▸ **SOURCE TEXT**:
:::::

In the classroom workspace, every library and package should already be installed in your environment. You will NOT need to make use of gcloud to download the images.

Instructions

Exploratory Data Analysis

You should use the data already present in /home/workspace/data/waymo directory to explore the dataset! This is the most important task of any machine learning project. To do so, open the Exploratory Data Analysis notebook. In this notebook, your first task will be to implement a display_instances function to display images and annotations using matplotlib. This should be very similar to the function you created during the course. Once you are done, feel free to spend more time exploring the data and report your findings. Report anything relevant about the dataset in the writeup.

Keep in mind that you should refer to this analysis to create the different spits (training, testing and validation).

Create the training - validation splits

In the class, we talked about cross-validation and the importance of creating meaningful training and validation splits. For this project, you will have to create your own training and validation sets using the files located in /home/workspace/data/waymo. The split function in the create_splits.py file does the following:

  • create three subfolders: /home/workspace/data/train/, /home/workspace/data/val/, and /home/workspace/data/test/
  • split the tf records files between these three folders by symbolically linking the files from /home/workspace/data/waymo/ to /home/workspace/data/train/, /home/workspace/data/val/, and /home/workspace/data/test/

Use the following command to run the script once your function is implemented:

python create_splits.py --data-dir /home/workspace/data

Edit the config file

Now you are ready for training. As we explain during the course, the Tf Object Detection API relies on config files. The config that we will use for this project is pipeline.config, which is the config for a SSD Resnet 50 640x640 model. You can learn more about the Single Shot Detector here.

First, let's download the pretrained model and move it to /home/workspace/experiments/pretrained_model/.

:::::

▸ **WHAT THIS EXERCISE ASKS**:
a. Answer each question from the project instructions, marking your answers (i), (ii), and (iii), one per line.
(i) Which directory holds the data to be used for exploring the dataset?
(ii) What command runs the split script?
(iii) Which model is pipeline.config the config for?
b. Summarize the project instructions in two sentences.
c. Rewrite the part of the project instructions that opens with the words containing "Instructions" and closes with "testing and validation).", changing "matplotlib" to "seaborn".
Rely only on the project instructions when answering.

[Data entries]
:::::

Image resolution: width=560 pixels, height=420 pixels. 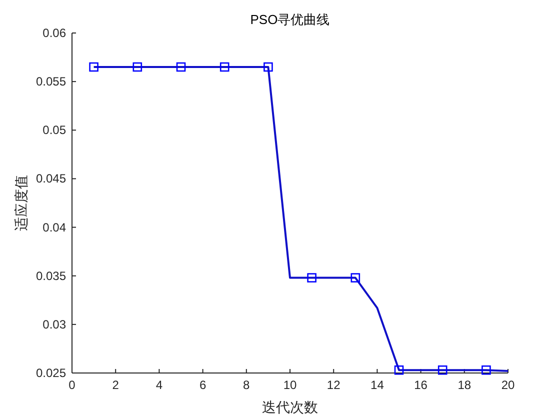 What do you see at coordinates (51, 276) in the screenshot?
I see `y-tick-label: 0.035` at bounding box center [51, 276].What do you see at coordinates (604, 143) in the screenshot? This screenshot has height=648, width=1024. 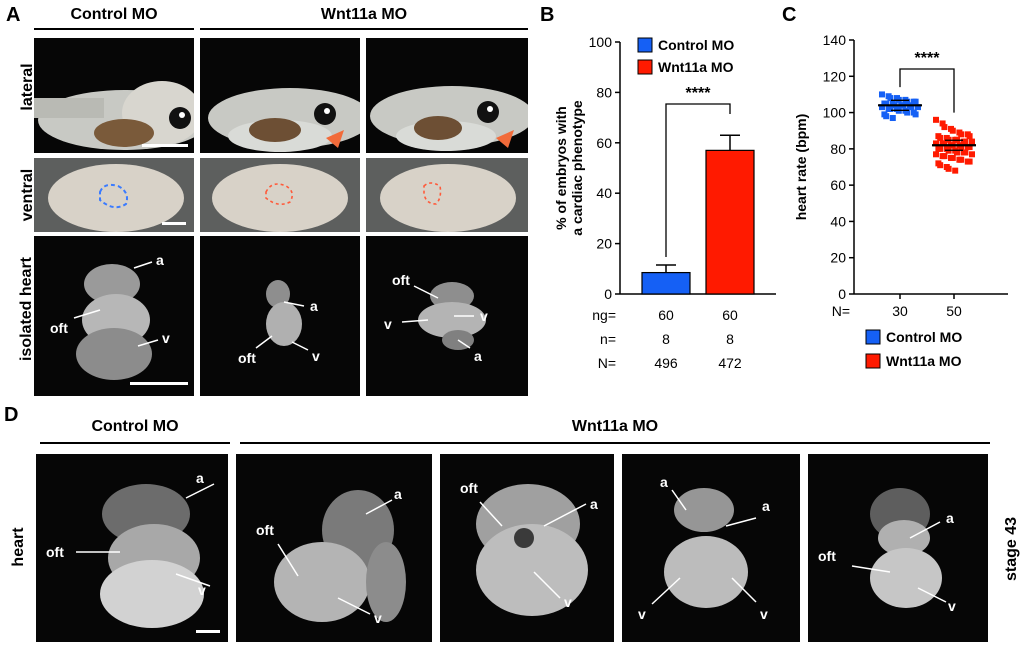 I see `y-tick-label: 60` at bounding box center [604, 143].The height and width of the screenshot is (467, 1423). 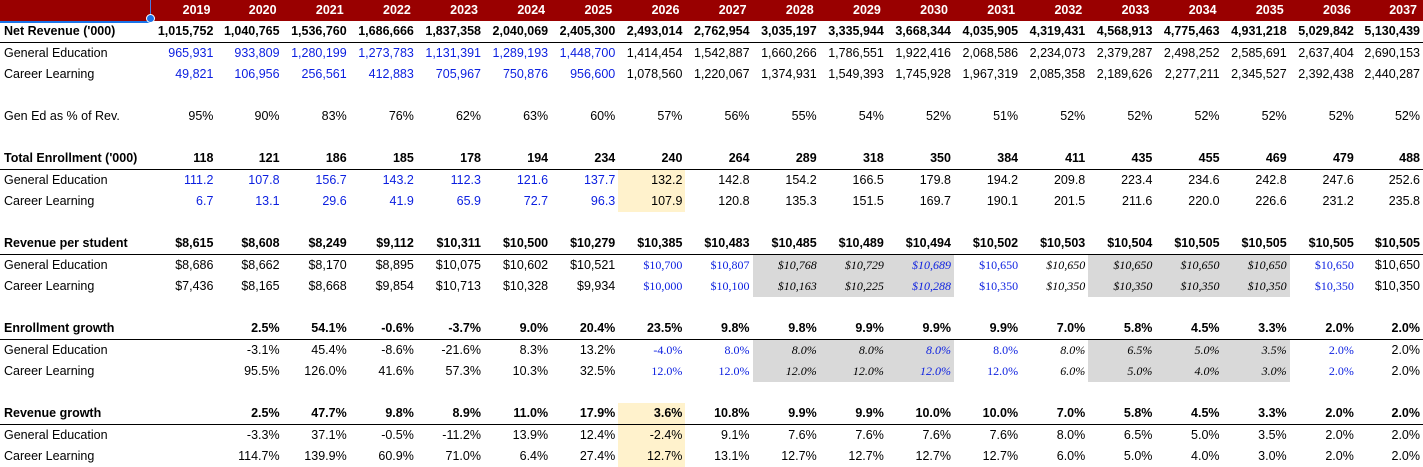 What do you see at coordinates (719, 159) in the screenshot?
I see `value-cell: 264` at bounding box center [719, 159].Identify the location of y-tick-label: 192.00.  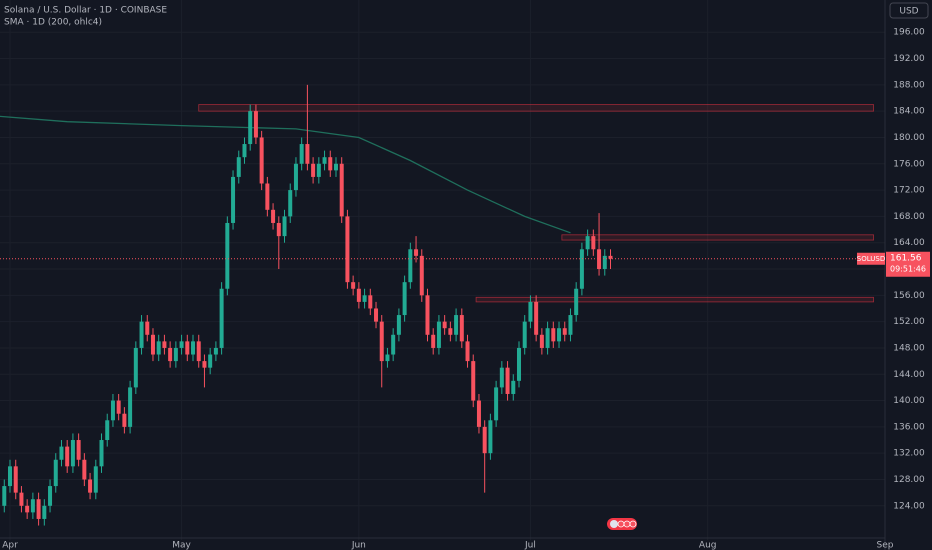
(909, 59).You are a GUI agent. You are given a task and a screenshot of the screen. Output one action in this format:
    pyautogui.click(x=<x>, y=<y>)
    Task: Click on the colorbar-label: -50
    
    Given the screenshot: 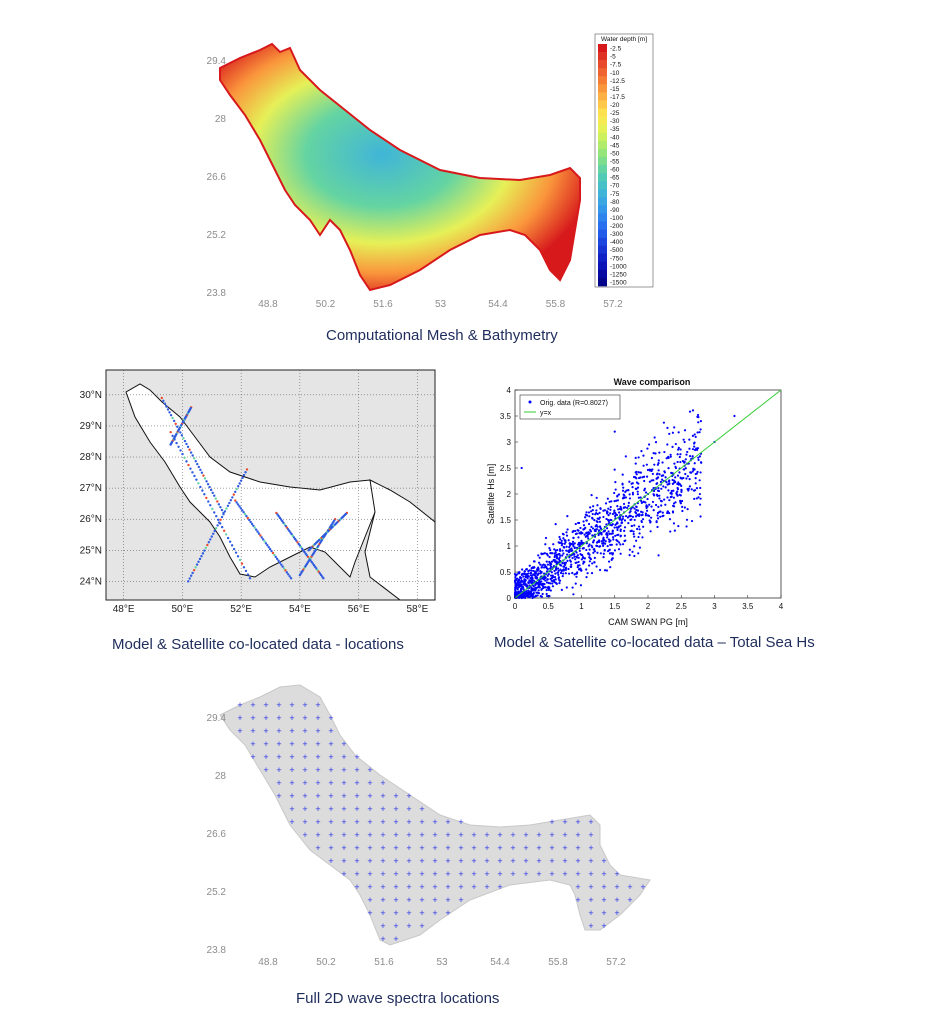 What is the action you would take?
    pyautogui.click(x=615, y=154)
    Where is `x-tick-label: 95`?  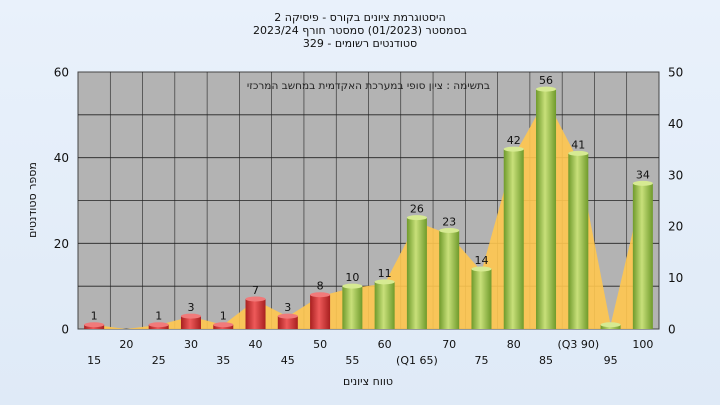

:::::

▸ **SOLVED TASKS**:
a.
(i) /home/workspace/data/waymo
(ii) python create_splits.py --data-dir /home/workspace/data
(iii) An SSD Resnet 50 640x640 model

b. The project instructions call for exploring the data in /home/workspace/data/waymo by implementing a display_instances function in the Exploratory Data Analysis notebook and reporting relevant findings in the writeup. They then describe creating training, validation, and test sets with create_splits.py, which symbolically links the tf records files into three subfolders, and moving on to training with pipeline.config, the config for an SSD Resnet 50 640x640 model used with the Tf Object Detection API.

c.
Instructions

Exploratory Data Analysis

You should use the data already present in /home/workspace/data/waymo directory to explore the dataset! This is the most important task of any machine learning project. To do so, open the Exploratory Data Analysis notebook. In this notebook, your first task will be to implement a display_instances function to display images and annotations using seaborn. This should be very similar to the function you created during the course. Once you are done, feel free to spend more time exploring the data and report your findings. Report anything relevant about the dataset in the writeup.

Keep in mind that you should refer to this analysis to create the different spits (training, testing and validation).